Professora de Educação Física, Simone, em seu processo criativo, deixa-se guiar pela intuição. Para somar ao grupo, foi contratada a professora de Artes Márcia Mascarenhas, que também foi militante no campo cultural em Uberlândia. “A gente estabelece uma construção coletiva, chega a ser inacreditável o potencial criativo dessas pessoas” disse Simone. “Todo contato inicial com algo diferente provoca estranhamento. Passada essa fase, vem um processo de conhecimento próprio, de descoberta da identidade, de entendimento de suas limitações e de suas potencialidades. Essa experiência faz com que a gente questione o que, de fato, vem a ser deficiência”, disse Márcia.
*O jornalista viajou a convite da Universidade do Circo e da Secretaria Estadual de Saúde-GRS
Pingue-pongue com o ator Marcos Frota
Você buscou a linguagem circense como forma de expressão artística. Ali, a palavra-chave era o risco. Agora, vai para um outro lado, onde a premissa é a existência de um limite e busca superá-lo. Como foi essa mudança de foco?
Foi uma forma de retribuir o que recebi interpretando personagens que tinham deficiências. Na construção desses personagens, abri a visão para a riqueza de um universo que poucos conhecem.
Nesse caminho, algum fato, pessoa ou grupo o surpreendeu?
Nossa..foram vários. Percorremos 28 cidades, conhecendo os trabalhos desenvolvidos em 324 municípios mineiros. Em cada lugar, encontrei artistas que usam formas diferentes para nos arrebatar.
Mas, algum em particular. Você localizou algum artista absurdamente talentoso, apesar das limitações físicas?Sim, tem um garoto de Varginha, que não tem os dois braços e toca gaita como ninguém. A musicalidade dele mostra que a expressão artística supera qualquer paradigma, quebra qualquer preconceito.
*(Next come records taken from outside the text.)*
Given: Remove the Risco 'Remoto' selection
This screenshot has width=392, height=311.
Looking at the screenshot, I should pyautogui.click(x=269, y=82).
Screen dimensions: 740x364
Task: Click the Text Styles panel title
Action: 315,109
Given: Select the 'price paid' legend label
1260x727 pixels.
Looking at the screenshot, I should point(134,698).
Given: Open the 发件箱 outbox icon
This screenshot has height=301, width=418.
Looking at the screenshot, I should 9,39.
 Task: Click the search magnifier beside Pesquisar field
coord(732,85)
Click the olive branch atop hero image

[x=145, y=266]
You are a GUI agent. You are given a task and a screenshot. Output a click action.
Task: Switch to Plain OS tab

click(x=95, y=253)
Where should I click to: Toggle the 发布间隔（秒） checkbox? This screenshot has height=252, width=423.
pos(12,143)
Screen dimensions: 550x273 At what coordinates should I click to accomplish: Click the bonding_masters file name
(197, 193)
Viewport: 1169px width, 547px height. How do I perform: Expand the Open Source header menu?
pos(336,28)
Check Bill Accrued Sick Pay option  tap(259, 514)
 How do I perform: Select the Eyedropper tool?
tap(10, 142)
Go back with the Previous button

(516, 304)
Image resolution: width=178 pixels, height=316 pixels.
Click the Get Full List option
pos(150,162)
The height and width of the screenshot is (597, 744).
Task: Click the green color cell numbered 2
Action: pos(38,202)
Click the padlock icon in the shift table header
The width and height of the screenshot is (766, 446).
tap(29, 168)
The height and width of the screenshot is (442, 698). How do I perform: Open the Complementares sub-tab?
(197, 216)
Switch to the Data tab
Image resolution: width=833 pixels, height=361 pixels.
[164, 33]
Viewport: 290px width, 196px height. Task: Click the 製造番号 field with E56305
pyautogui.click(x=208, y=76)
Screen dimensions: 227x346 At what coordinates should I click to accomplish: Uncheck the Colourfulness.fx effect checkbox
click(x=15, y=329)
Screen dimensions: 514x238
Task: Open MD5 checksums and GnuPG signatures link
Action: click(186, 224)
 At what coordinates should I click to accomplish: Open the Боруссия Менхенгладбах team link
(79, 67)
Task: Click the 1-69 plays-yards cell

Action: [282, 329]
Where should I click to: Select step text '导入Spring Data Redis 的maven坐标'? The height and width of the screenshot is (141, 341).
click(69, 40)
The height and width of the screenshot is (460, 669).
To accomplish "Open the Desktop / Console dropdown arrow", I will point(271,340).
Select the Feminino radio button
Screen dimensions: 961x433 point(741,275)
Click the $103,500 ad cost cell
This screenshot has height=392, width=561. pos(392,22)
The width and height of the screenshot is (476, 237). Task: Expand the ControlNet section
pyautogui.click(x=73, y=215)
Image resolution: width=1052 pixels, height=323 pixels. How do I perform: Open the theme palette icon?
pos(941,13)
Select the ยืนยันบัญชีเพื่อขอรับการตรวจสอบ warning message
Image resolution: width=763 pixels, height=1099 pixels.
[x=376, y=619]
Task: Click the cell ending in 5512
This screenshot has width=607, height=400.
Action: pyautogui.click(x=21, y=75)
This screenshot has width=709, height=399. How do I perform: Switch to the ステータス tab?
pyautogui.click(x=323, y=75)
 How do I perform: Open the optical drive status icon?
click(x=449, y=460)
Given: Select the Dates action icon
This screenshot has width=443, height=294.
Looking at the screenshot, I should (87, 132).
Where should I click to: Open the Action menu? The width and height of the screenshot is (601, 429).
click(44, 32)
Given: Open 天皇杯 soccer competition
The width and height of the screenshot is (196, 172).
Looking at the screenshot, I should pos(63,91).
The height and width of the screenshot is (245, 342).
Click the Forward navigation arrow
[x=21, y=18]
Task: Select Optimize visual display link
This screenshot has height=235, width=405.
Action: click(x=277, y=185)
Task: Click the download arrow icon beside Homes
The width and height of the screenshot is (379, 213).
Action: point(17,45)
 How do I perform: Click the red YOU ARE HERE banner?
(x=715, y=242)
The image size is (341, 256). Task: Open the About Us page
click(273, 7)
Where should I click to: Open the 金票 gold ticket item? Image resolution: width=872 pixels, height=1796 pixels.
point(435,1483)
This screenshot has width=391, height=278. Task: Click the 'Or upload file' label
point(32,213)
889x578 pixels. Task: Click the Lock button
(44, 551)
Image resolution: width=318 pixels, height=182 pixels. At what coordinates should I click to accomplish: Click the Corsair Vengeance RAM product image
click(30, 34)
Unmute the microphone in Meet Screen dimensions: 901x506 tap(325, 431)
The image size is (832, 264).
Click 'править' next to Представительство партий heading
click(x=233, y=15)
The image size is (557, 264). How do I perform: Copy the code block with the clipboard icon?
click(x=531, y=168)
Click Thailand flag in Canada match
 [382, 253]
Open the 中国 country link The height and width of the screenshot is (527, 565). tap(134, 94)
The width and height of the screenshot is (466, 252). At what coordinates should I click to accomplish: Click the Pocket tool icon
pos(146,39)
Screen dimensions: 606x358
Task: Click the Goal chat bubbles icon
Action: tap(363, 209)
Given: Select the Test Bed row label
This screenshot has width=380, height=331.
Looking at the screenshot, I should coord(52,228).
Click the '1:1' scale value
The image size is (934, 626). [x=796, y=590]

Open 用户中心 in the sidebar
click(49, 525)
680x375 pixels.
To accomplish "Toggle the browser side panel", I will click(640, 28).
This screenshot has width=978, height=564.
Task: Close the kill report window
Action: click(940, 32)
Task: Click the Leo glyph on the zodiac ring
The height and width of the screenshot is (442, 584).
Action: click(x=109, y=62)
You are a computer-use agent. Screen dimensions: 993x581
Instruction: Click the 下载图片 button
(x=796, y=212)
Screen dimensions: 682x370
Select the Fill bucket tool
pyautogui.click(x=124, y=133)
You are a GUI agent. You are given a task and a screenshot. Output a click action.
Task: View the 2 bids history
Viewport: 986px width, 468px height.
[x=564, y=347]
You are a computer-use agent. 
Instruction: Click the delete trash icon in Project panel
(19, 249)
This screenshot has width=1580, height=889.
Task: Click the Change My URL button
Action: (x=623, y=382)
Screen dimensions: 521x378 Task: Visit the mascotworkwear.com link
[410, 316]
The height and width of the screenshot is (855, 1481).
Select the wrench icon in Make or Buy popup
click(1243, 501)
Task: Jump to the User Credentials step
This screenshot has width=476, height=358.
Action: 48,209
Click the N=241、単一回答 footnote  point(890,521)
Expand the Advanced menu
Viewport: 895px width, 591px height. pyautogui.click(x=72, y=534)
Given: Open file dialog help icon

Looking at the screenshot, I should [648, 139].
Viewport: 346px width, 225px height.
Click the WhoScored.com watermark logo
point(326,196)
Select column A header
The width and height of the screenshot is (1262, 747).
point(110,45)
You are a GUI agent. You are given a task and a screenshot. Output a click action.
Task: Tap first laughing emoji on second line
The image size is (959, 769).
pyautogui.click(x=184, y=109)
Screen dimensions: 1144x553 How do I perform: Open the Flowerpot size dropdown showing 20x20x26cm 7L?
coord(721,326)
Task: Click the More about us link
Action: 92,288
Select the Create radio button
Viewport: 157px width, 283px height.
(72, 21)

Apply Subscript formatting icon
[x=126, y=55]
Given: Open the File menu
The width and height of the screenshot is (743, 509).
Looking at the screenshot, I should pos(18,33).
Sua trajetória pessoal mudou a partir dessas experiências?
O que mudou foi o olhar para a vida. Acho que a gente passa a ter o olhar mais espiritualizado. A gente busca olhar sem preconceito, sem julgamento.
A maior parte dessas pessoas nem acredita no momento que está vivendo. E depois, há algo mais que possa ser feito por elas?
A nossa parte já fizemos, que foi caminhar até aqui. Agora, outras pessoas precisam fazer a parte delas. Plantamos a semente da auto-estima. Outros devem regar. Agora, o projeto é seqüencial. Esta é a terceira edição. Cada ano acontece de uma forma diferente.
Quando você esteve em Uberlândia, para a seletiva, cogitou-se a possibilidade de instalar na cidade a sua Universidade do Circo. O prefeito Odelmo Leão declarou publicamente uma intenção nesse sentido. As negociações prosseguiram?
Foi mencionado sim, mas até por ser um ano eleitoral não se falou mais no assunto. Não seria bom. Mas temos 57 cidades cadastradas, esperando a instalação de um núcleo do circo. Em 2009 vou concentrar a energia na instalação da sede nacional da Universidade do Circo. Certamente que Uberlândia é uma cidade muito interessante para sediá-lo. Mas nada foi definido nesse sentido.